Once again the humour is contained in the unexpected twist at the end, but this time it’s about a subject that is about as far from ‘funny’ as it is possible to be. Child abuse is a truly, truly appalling crime. It’s like a murder of the soul where you exterminate the potential of a happy future - or at least make that happy future an almost impossibly difficult place to get to.
Yet, despite my unequivocal abhorrence at this vile crime, I find this joke funny. Some would argue that humour is one way of coping with dark and difficult subjects. There’s probably a good deal of truth in that, but I don’t want to get side-tracked into analysing this particular joke and whether it’s funny or not. The point is whether we should allow such jokes to be told?
There’s some sort of “online safety” bill being proposed in the UK at the moment. They are inviting public comments on it for another month, I think.
I’ve not read the bill, but have seen excerpts. What I’ve seen is quite chilling and gives the government a great deal of extra power, should it so choose to use it. Which they will, when it suits them. I’m not sure, because I haven’t read the bill, but I’d be very surprised if they actually define exactly who it is that decides what is disinformation and what is not. There are probably some weasel words about “consensus” and “reasonable”, but these, too, are words we need to be cautious about. Who gets to decide what is reasonable, and who gets to decide what constitutes a consensus?

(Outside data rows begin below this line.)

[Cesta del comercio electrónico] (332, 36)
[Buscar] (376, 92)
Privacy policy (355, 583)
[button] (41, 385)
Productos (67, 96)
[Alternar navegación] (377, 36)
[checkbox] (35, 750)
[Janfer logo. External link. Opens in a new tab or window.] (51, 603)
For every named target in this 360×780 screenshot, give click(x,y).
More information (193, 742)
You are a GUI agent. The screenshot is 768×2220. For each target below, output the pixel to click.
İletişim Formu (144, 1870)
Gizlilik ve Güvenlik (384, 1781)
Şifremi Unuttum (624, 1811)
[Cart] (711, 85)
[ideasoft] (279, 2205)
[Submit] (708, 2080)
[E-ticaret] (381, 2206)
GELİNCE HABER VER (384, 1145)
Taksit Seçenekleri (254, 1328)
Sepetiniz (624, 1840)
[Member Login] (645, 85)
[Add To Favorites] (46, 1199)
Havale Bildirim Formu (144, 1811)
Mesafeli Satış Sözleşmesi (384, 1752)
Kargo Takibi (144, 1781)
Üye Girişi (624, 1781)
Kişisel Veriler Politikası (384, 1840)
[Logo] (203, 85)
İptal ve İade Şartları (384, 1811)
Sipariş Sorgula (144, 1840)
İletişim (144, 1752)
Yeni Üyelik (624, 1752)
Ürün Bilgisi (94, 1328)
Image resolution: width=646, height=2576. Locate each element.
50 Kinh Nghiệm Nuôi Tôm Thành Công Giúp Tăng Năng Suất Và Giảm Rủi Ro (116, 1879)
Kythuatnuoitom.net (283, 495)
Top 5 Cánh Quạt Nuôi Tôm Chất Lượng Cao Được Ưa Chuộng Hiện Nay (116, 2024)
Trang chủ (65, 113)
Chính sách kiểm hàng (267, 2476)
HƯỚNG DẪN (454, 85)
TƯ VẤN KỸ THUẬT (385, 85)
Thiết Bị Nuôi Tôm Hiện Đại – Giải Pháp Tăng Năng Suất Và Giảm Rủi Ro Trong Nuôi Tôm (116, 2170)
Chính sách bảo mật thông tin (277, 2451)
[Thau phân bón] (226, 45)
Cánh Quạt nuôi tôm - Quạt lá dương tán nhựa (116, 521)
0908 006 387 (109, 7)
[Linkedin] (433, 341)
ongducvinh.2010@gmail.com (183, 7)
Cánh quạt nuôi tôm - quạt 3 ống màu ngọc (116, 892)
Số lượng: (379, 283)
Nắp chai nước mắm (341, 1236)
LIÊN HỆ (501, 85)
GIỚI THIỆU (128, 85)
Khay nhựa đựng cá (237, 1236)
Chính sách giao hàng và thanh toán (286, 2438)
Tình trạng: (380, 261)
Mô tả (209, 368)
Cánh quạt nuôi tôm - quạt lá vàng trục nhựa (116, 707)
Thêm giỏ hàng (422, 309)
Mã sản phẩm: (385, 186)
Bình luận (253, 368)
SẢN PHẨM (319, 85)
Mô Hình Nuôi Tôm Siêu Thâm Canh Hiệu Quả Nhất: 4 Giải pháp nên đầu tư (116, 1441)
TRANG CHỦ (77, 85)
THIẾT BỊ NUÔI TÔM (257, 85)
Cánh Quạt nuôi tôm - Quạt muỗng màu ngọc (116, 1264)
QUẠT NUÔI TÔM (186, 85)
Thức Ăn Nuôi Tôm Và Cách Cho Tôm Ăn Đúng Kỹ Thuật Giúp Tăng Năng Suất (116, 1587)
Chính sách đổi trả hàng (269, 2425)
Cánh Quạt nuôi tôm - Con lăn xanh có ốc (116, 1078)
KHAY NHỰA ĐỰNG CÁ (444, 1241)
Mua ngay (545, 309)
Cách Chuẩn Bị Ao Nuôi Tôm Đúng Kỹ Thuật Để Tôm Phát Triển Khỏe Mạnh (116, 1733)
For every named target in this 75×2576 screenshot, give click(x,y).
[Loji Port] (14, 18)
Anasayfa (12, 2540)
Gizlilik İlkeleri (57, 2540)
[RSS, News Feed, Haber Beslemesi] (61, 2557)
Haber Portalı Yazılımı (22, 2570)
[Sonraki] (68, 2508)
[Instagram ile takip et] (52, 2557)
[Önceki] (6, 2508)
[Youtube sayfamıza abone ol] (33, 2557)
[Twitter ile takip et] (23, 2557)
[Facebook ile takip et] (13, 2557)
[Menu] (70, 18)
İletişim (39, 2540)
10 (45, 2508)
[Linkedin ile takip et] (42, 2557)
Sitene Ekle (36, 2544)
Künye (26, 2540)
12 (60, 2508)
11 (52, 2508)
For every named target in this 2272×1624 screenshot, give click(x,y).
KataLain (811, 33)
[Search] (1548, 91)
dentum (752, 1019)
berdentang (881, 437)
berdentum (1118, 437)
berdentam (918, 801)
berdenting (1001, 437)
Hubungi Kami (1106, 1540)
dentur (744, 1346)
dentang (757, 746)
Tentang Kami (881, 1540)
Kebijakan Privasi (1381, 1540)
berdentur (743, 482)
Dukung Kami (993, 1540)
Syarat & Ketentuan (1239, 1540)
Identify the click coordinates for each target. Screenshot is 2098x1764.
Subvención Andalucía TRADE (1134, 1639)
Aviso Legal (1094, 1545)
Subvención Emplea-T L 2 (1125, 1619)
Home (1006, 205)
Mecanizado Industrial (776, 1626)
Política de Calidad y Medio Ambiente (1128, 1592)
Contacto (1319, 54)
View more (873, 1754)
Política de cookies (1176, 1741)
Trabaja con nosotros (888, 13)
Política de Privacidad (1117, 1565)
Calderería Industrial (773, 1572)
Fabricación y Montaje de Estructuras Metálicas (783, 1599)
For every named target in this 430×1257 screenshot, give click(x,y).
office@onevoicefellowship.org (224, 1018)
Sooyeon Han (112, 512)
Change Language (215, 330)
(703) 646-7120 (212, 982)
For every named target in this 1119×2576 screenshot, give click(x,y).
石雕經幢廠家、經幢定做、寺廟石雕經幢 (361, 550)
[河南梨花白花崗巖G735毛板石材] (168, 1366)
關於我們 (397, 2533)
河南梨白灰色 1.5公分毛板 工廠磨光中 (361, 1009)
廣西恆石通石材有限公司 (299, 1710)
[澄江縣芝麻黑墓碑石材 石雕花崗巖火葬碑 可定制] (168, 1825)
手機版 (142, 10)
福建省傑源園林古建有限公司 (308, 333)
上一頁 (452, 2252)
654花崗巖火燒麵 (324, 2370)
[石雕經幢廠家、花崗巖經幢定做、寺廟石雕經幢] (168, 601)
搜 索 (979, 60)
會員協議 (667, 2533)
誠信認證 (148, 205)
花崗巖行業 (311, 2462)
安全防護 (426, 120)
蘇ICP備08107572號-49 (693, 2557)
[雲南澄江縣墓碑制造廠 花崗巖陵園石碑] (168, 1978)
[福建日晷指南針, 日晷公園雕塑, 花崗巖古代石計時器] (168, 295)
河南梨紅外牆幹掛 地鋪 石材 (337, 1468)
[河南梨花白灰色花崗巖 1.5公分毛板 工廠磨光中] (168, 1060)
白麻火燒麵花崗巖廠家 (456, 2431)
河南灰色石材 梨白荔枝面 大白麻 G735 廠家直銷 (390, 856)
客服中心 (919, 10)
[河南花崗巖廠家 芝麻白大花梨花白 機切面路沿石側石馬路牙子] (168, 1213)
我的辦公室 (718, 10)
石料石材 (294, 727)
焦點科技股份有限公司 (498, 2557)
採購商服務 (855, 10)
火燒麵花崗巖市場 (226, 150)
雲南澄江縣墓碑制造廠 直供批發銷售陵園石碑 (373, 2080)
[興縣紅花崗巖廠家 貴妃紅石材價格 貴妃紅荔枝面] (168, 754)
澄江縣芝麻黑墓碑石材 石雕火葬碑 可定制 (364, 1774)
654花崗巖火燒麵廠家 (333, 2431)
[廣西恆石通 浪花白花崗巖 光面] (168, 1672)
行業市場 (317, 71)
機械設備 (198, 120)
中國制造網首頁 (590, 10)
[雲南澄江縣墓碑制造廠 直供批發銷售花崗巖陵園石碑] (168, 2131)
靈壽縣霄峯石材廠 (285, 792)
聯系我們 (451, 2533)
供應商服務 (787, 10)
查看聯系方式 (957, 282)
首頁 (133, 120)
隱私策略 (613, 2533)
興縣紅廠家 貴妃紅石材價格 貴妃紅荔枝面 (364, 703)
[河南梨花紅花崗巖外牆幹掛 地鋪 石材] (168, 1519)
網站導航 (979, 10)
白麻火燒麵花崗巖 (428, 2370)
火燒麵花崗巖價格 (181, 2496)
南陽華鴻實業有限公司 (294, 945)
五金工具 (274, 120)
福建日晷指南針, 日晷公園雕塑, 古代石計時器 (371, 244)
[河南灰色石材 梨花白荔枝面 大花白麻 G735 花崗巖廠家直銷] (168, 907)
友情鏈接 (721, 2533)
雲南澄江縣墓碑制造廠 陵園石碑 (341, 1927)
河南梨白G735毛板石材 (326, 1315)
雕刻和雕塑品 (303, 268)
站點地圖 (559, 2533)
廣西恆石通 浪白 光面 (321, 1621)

Something that has bothered me throughout the pantodemic is the almost complete lack of any metrics. Define what constitutes a medical emergency, for example. Why is flu not considered to be one, yet covid is? Where is the line drawn, and what metrics have been applied to determine the placement of that line?
If I tell a joke that 10% of my audience find offensive, does that make my joke only 10% offensive? If 55% of the world’s scientists agree on something, is that a consensus? If 2/3 of people find my comments reasonable, does that make them only a third unreasonable? And so on.
I might be wrong, and I hope to God I am, but as things progress it looks more and more like covid was a ‘fortunate’ pretext for the introduction of greater control. I can think of no other really good explanation for the deliberate ramping up of fear and the deliberate obfuscation of statistics to make covid seem a far, far greater threat than it actually was.
These things were not accidental but very deliberate and calculated. One might argue they were strategies to ensure maximum compliance so that fewer people died of covid, and that might be true, in part - but it’s not really a very good explanation when the people who decided on all this were partying away without masks and distancing. But, somewhat conveniently, the exaggerated fear has also been a huge factor in the “success” of the vaccine rollout. Happy coincidence? I think not.
"Child abuse is a truly, truly appalling crime." Yes!
"It’s like a murder of the soul where you exterminate the potential of a happy future - or at least make that happy future an almost impossibly difficult place to get to." No! It can be that, but what is almost as appalling as the crime itself is the insistence on it guaranteeing a bleak future for the child. It means condemnation to eternal victim status, which is an undesirable state even in victim-centered societies as ours. Punish the perpetrators, and help the victims get out of victim status. Aim reached when the latter can laugh about Jimmy Carr's joke.
Lol good jokes! Although you worried me when I saw your title in my inbox!
I'm writing a piece on the online safety bill at the moment, worrying stuff.